Texto de lectura —
● ● ● ●
El Real Madrid cumplió con autoridad ante el Elche CF en un partido marcado por el control, las rotaciones… y un mensaje claro: el foco ya está en el Manchester City.
Con la actuación estelar de Arda Güler y un encuentro en el que se dio descanso a las grandes estrellas, el Real Madrid fue solvente y contundente ante un Elche incapaz de reaccionar. Una declaración de intenciones de cara a la eliminatoria contra el City en la que los de Arbeloa saldrán a ganar y no arrugarse ante el conjunto de Pep Guardiola.
El encuentro comenzó con dominio blanco, aunque sin demasiada profundidad. Federico Valverde y Brahim Díaz protagonizaron las primeras internadas, mostrando un Madrid cómodo, con posesión y sin sobresaltos. El primer contratiempo llegó en el 23’, con la lesión de Sangaré, que obligó al Elche a mover el banquillo.
El partido se rompió justo antes del descanso. En el 40’, Antonio Rüdiger aprovechó un rechace en el área tras una falta potentísima de Valverde para abrir el marcador. Y cuando el Bernabéu aún celebraba, llegó el golpe definitivo: en el 44’, Valverde firmó un auténtico golazo desde la frontal, colocando el balón en la escuadra. Dos zarpazos que dejaron el partido muy encarrilado. Antes del descanso, el estadio reclamó penalti sobre Aurélien Tchouaméni, en una acción en la que el francés cayó al intentar rematar, pero el árbitro consideró que el defensor llegó antes al balón.
● ● ● ●
Completa lo siguiente —
a: Según la crónica, ¿en qué minuto se lesionó Sangaré?
b: Copia de la crónica el pasaje que comienza con "El encuentro comenzó" y continúa hasta "mover el banquillo.", sin ningún cambio.

Información mostrada —
● ● ● ●
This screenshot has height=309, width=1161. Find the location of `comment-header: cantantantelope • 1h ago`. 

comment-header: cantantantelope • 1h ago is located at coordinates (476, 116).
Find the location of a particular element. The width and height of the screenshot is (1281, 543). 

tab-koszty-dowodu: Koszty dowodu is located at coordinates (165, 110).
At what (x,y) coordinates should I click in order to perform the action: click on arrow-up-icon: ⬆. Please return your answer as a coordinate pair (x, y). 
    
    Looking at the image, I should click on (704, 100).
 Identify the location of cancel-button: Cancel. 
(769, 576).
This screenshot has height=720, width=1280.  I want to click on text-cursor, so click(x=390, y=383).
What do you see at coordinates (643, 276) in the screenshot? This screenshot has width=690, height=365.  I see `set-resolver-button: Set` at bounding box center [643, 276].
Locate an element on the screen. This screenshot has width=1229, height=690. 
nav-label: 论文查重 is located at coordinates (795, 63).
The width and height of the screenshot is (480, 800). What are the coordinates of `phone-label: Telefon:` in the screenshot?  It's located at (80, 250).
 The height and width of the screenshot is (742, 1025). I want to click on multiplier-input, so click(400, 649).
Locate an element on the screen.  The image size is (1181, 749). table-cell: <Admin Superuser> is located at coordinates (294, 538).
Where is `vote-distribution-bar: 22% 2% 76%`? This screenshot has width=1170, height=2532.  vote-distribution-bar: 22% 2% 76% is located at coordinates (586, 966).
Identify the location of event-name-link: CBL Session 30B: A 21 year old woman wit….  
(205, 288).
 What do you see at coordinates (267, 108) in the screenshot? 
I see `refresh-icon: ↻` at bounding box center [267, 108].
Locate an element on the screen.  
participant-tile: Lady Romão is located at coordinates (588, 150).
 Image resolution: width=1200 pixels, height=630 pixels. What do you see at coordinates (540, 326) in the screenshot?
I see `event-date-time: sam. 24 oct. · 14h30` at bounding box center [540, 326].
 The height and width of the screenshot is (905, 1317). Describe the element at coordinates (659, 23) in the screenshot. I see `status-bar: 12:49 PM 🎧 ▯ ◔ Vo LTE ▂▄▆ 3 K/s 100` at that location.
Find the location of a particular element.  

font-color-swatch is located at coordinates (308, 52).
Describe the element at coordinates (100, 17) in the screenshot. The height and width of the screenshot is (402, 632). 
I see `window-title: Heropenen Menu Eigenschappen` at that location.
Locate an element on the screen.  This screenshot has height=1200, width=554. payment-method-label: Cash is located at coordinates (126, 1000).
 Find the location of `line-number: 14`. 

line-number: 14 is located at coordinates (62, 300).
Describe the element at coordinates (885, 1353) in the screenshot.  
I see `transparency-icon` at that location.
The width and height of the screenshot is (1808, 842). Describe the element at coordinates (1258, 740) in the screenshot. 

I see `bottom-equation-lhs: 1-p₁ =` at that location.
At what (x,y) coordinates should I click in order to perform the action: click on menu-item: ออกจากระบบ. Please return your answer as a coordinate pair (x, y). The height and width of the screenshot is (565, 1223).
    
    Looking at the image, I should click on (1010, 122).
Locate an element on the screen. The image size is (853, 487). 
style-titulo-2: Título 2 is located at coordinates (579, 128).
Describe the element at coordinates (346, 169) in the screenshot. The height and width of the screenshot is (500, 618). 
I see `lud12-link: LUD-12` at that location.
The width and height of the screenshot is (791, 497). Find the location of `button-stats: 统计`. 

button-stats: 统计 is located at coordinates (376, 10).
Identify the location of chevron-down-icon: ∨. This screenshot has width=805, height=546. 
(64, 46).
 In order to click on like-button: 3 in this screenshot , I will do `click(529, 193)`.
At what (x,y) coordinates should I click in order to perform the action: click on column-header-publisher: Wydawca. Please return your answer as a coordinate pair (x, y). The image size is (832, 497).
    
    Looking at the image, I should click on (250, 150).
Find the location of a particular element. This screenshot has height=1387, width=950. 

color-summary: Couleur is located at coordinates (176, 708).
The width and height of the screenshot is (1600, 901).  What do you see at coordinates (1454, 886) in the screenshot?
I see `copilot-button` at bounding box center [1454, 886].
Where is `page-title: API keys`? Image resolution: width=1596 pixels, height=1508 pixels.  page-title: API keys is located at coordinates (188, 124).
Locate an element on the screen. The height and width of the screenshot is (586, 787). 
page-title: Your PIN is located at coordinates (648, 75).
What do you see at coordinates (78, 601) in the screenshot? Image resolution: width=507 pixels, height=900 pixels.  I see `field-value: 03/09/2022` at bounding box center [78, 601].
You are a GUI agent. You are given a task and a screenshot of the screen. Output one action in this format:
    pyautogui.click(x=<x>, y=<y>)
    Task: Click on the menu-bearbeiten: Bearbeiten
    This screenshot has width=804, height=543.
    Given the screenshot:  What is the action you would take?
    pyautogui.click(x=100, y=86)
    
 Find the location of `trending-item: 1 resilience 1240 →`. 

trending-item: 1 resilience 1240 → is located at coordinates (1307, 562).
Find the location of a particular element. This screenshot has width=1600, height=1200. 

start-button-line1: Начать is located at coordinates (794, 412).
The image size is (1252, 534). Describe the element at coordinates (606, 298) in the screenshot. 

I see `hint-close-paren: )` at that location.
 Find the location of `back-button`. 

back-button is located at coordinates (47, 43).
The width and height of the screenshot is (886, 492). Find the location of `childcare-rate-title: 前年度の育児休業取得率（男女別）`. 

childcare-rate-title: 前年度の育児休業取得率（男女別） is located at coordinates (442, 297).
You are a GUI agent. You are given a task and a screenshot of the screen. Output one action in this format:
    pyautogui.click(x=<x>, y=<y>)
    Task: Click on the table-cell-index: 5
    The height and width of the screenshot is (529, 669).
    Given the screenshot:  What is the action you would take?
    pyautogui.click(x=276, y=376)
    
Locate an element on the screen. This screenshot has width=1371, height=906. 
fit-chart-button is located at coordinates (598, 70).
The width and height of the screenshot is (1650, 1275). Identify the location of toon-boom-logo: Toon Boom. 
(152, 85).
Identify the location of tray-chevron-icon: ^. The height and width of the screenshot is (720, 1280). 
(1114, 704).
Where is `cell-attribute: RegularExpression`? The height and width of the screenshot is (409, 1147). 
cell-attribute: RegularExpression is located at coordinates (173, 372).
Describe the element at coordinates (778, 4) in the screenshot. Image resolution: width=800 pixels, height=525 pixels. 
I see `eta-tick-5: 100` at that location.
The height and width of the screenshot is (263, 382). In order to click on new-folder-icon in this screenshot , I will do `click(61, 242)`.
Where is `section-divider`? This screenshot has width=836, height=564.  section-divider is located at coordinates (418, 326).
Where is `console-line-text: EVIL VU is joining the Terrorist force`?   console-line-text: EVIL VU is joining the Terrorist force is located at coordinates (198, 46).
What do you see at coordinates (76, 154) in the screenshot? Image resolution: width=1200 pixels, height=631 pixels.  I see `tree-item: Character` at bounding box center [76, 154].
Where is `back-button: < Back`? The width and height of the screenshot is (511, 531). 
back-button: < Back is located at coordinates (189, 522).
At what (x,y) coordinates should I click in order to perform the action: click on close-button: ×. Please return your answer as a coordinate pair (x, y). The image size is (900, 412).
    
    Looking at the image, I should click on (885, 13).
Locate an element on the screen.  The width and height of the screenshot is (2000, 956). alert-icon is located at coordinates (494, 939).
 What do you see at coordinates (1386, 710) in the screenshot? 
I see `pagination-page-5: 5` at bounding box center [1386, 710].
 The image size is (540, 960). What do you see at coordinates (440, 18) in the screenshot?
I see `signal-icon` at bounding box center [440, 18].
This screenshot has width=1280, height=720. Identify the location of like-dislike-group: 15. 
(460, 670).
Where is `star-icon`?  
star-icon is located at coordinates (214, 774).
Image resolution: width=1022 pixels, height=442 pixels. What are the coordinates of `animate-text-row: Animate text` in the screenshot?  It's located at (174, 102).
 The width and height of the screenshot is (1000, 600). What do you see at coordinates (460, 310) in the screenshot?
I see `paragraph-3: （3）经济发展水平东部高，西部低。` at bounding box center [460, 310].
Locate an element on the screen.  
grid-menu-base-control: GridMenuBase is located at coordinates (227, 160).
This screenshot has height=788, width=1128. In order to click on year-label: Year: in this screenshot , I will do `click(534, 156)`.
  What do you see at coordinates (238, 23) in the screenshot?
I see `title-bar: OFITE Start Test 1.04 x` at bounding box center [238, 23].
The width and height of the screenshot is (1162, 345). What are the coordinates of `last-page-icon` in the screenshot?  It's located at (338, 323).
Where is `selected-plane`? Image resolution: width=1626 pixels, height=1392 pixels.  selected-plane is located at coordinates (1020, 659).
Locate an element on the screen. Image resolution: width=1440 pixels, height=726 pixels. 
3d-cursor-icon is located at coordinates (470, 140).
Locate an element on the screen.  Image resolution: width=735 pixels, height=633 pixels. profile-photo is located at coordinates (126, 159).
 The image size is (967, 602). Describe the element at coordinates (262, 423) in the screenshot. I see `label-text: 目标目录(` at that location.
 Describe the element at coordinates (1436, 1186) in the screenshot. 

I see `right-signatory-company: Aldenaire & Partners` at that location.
● ● ● ●
Respuestas por tarea —
a: En el minuto 23.

b:
El encuentro comenzó con dominio blanco, aunque sin demasiada profundidad. Federico Valverde y Brahim Díaz protagonizaron las primeras internadas, mostrando un Madrid cómodo, con posesión y sin sobresaltos. El primer contratiempo llegó en el 23’, con la lesión de Sangaré, que obligó al Elche a mover el banquillo.